→ What is needed
Every line of the material below should be output exactly as written, with the images skipped.

═════ Records for this task

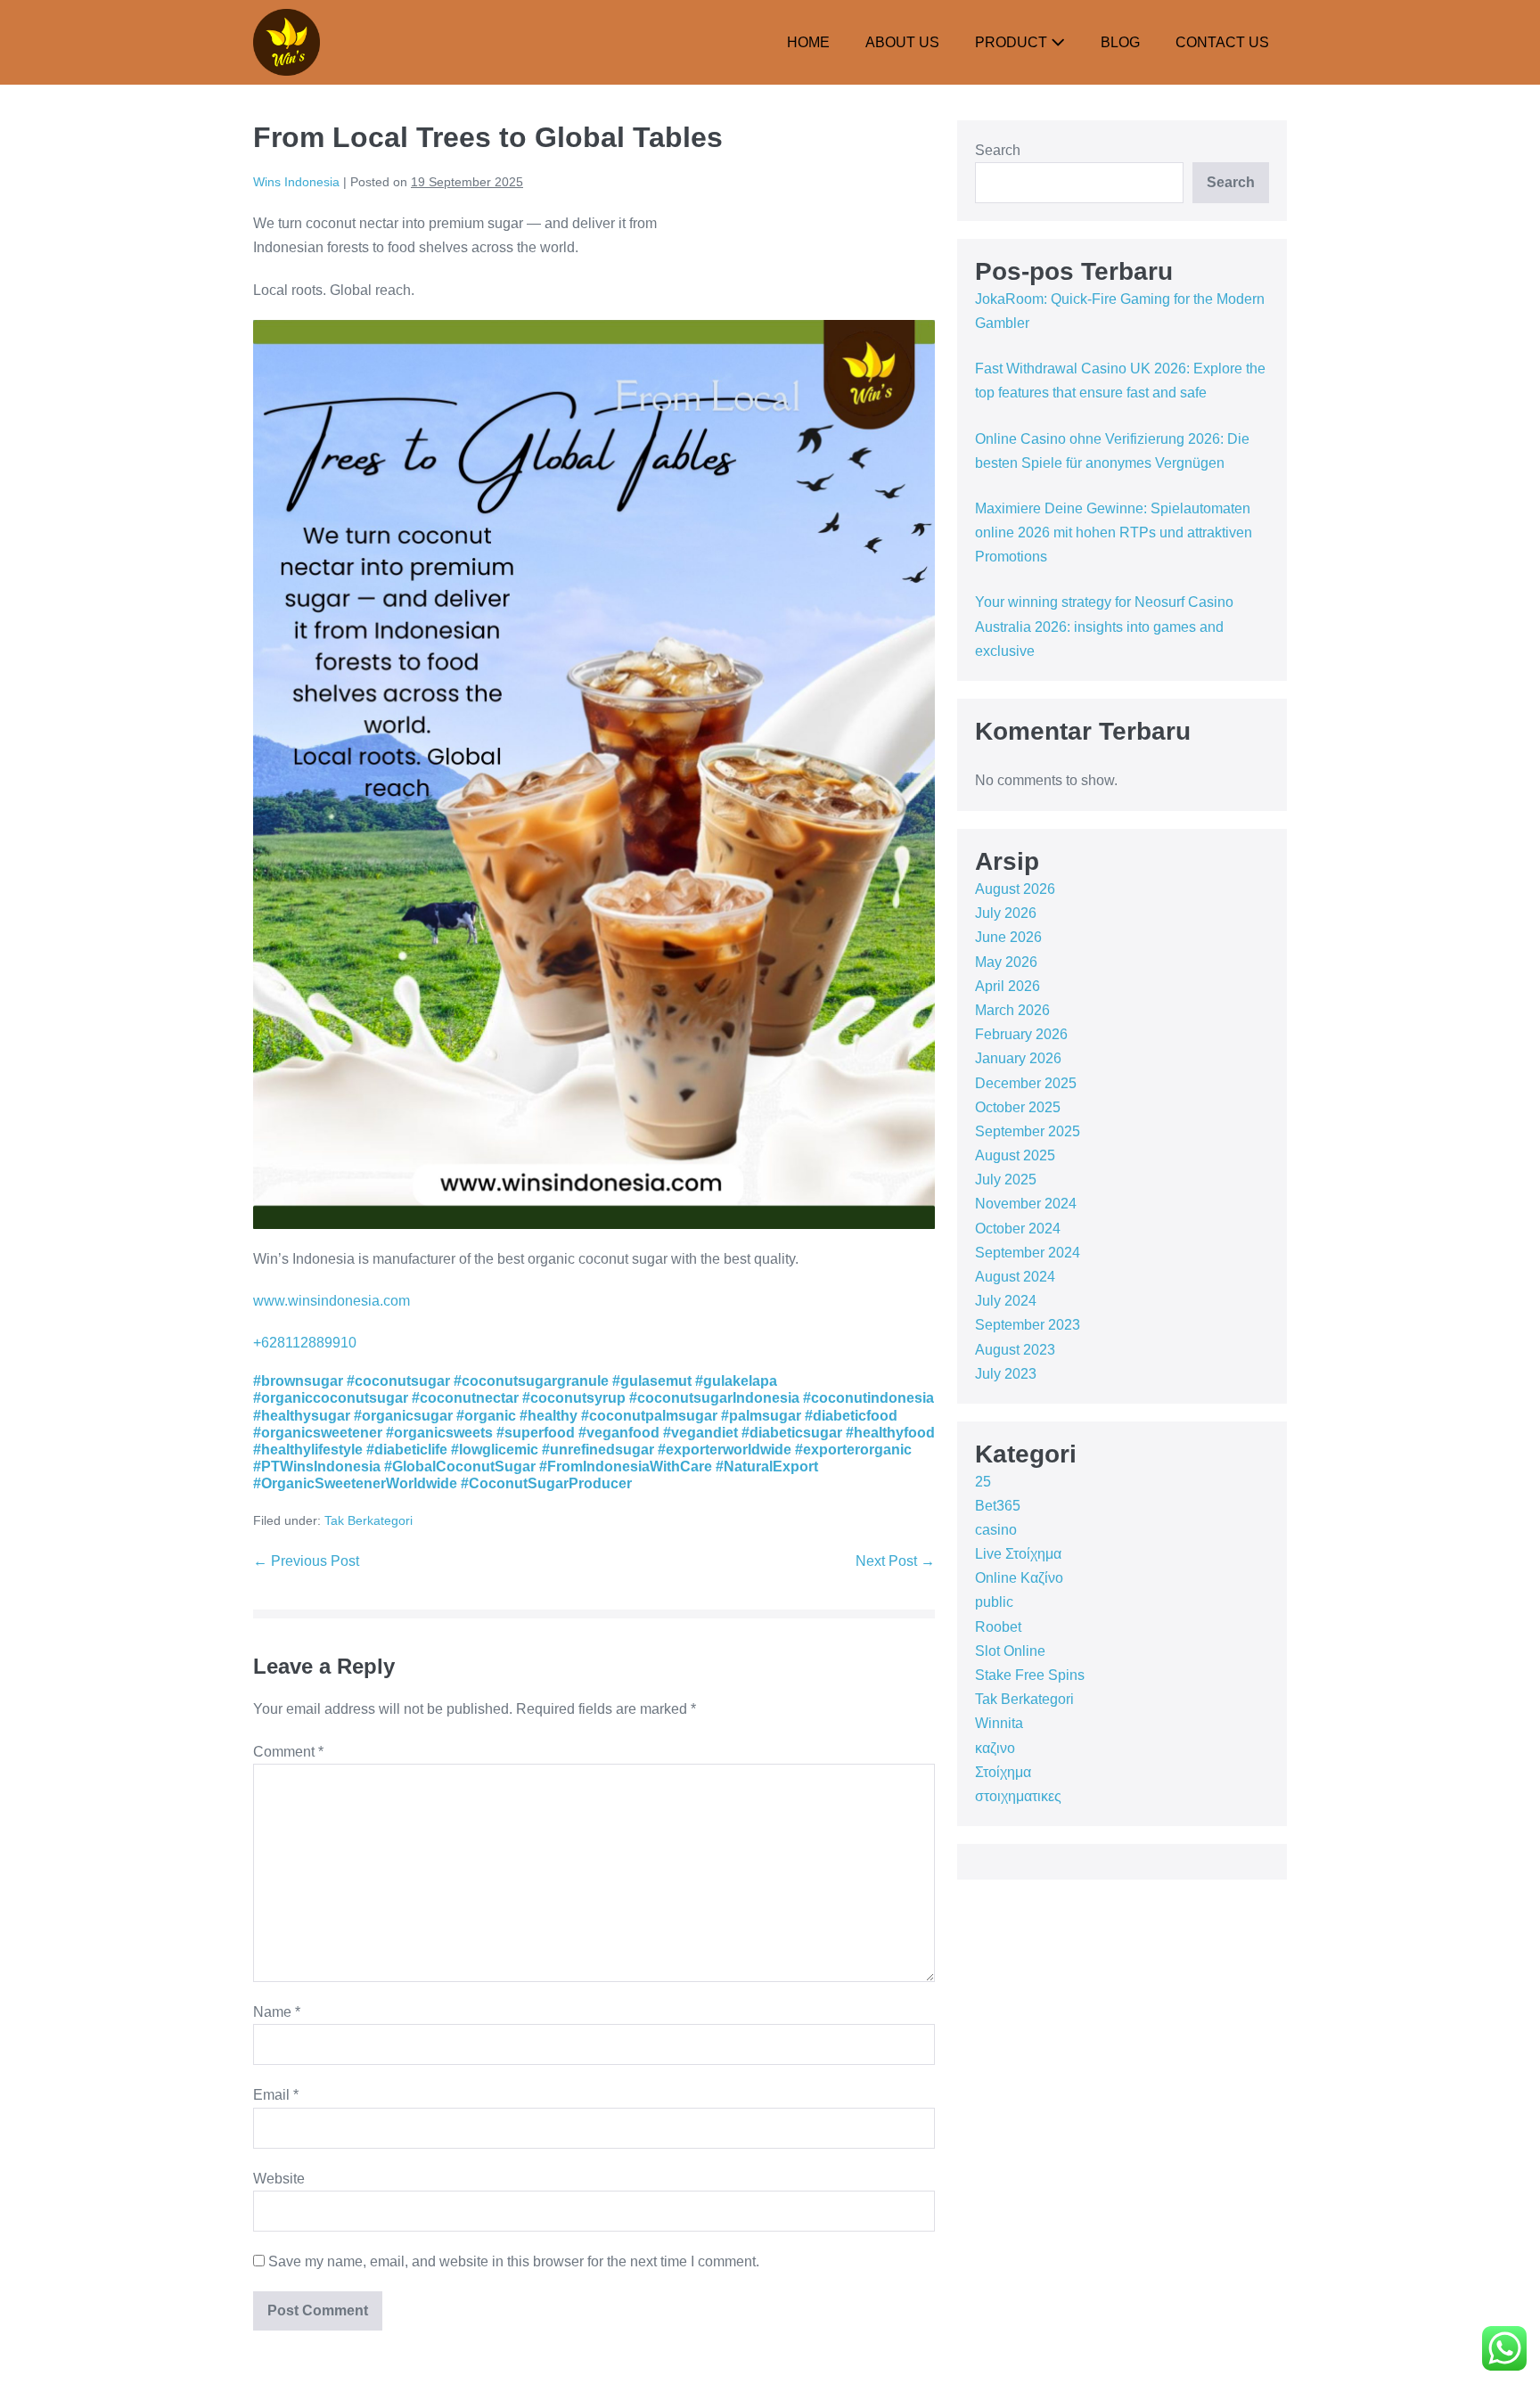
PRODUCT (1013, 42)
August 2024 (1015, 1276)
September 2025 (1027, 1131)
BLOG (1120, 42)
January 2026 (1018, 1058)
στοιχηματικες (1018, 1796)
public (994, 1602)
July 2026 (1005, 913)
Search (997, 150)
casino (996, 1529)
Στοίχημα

══════════

→ Answer box
PRODUCT (1013, 42)
August 2024 (1015, 1276)
September 2025 (1027, 1131)
BLOG (1120, 42)
January 2026 (1018, 1058)
στοιχηματικες (1018, 1796)
public (994, 1602)
July 2026 (1005, 913)
Search (997, 150)
casino (996, 1529)
Στοίχημα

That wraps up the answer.